The next decade is likely to bring a new wave of disruption to the aviation sector. To stay ahead of the curve, we asked members of the FTE Advisory Board and FTE Innovation Hub to give their verdict on some of the leading tech trends to watch in 2020 and ahead.
BARBARA YAMAMOTO, DIRECTOR, GUEST EXPERIENCE AND INNOVATION, LAWA & MEMBER OF THE FTE INNOVATION HUB
Top tech: Biometrics – as this technology gets faster and more reliable, it will change the way passengers move through our terminals, possibly providing more capacity for existing, somewhat constrained, facilities and improving the guest experience. We must note the need for those who collect data to protect privacy.
Not living up to the hype: Powerfuels are being lauded as a cure for the environmental impact of air travel. While important, getting the necessary commitments toward Powerfuels will lag well beyond 2020.
Biggest disruptor: Autonomous short-to-mid-range electric aircraft, eVTOLs, and cars will disrupt the nature of travel in such a way that existing and planned infrastructure (airports & transit centres) will not meet need. Developing flexible use and iterative cultures in design will be vital to maintain parity between these disruptors and the physical infrastructure that supports air travel. These will recast the role and configuration of airports, particularly on the landside.
MARIANA FONSECA MEDINA, MANAGING DIRECTOR, DIGITAL, AMERICAN AIRLINES & MEMBER OF THE FTE ANCILLARY ADVISORY BOARD
Top tech: I think customer-centricity will be the trend with the highest impact. Airlines have traditionally had a product-centric approach, but we recognise the customer is the focus. This year, we expect to see advancements in the way we merchandise and present our products to our customers. But we have also spent a significant amount of time and effort to ensure that our customers have a good experience. In particular, on the day of travel, when we know stress levels are high, we’ve been leveraging technology to bring down this stress by rolling out enhancements in our mobile app, improvements to the self-service kiosk menu, and language assistance with the Google Assistant in our Admirals Club lounges in LAX.
Not living up to the hype: While I think there is a lot of potential for artificial intelligence (AI) in the airline industry, some of the complex use cases for AI won’t gain traction. I would expect to see more thoughtful approaches to customer interactions than big investments in AI.
Biggest disruptor: Primarily, I expect we’ll continue to see changing digital customer expectations as more Millennials travel. This generation is continuously exposed to amazing digital experiences when shopping, getting a loan and even buying a house. Over and over we see startups disrupt industries not by changing the industry itself, but by changing how customers have access or interactions with these industries. It’s only a matter of time before we find a way to simplify the complex process of booking travel. In addition, we could see disruption in transportation itself in the form of supersonic flights, self-driving vehicles or hyperloops.
Advice to the industry: Listen to your customer, work to address their pain points, and the rest will follow.
SUHAIL KAMIL KADRI, SVP TECHNOLOGY & INNOVATION, HAMAD INTERNATIONAL AIRPORT & MEMBER OF THE FTE INNOVATION HUB
Top tech: IoT combined with predictive analytics has come of age, the collection of data via IoT and then analysed with machine learning can help ATI maintenance organisations to save costs and maximise asset usage.

#### DATA:
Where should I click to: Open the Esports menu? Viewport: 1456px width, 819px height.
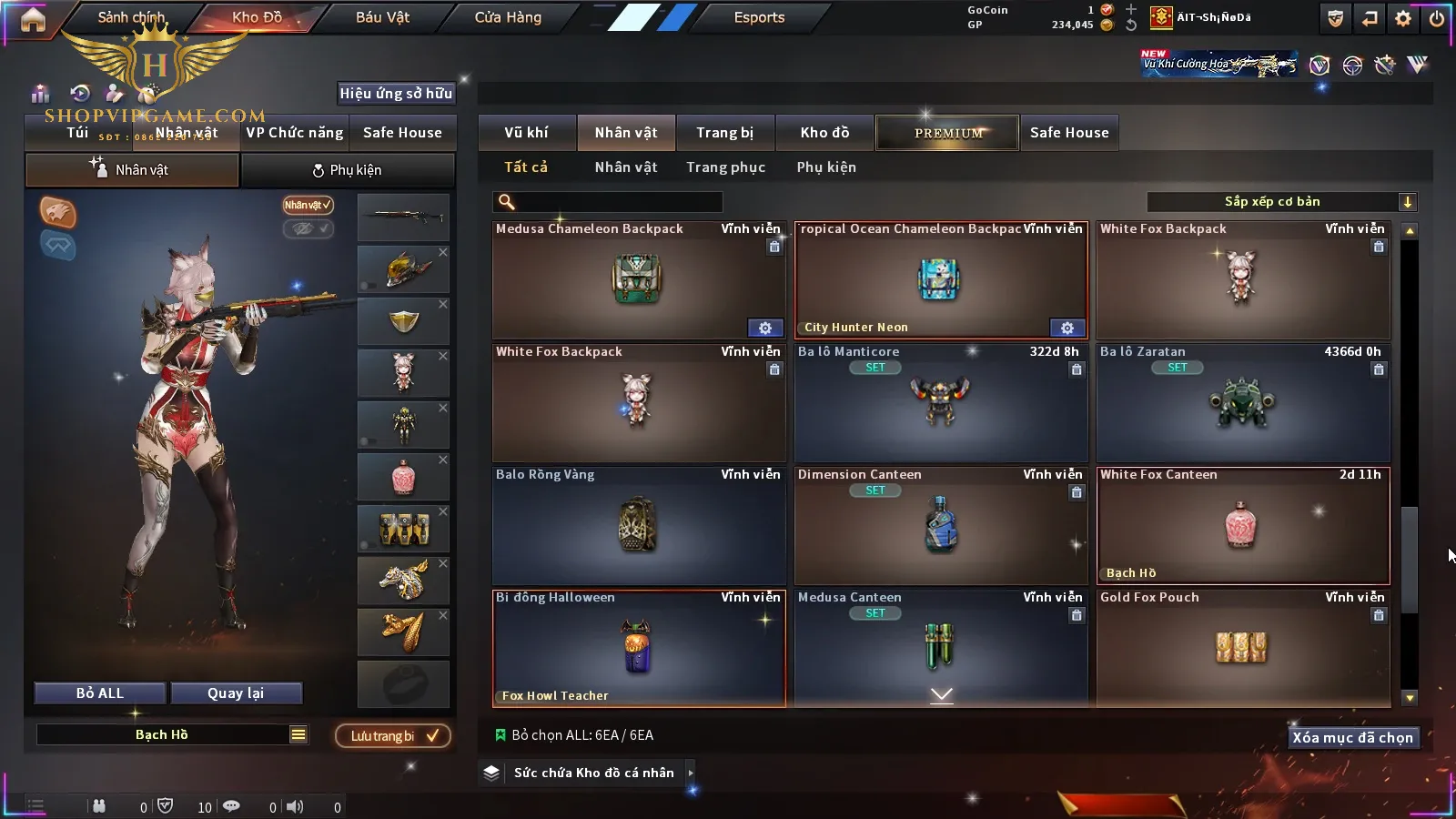[x=759, y=17]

#### TASK REQUIREMENTS:
Please transcribe the aviation tech trends piece, starting with "Biggest disruptor: Primarily, I" and going on through "rest will follow.".

#### SOLUTION TO THIS TASK:
Biggest disruptor: Primarily, I expect we’ll continue to see changing digital customer expectations as more Millennials travel. This generation is continuously exposed to amazing digital experiences when shopping, getting a loan and even buying a house. Over and over we see startups disrupt industries not by changing the industry itself, but by changing how customers have access or interactions with these industries. It’s only a matter of time before we find a way to simplify the complex process of booking travel. In addition, we could see disruption in transportation itself in the form of supersonic flights, self-driving vehicles or hyperloops.
Advice to the industry: Listen to your customer, work to address their pain points, and the rest will follow.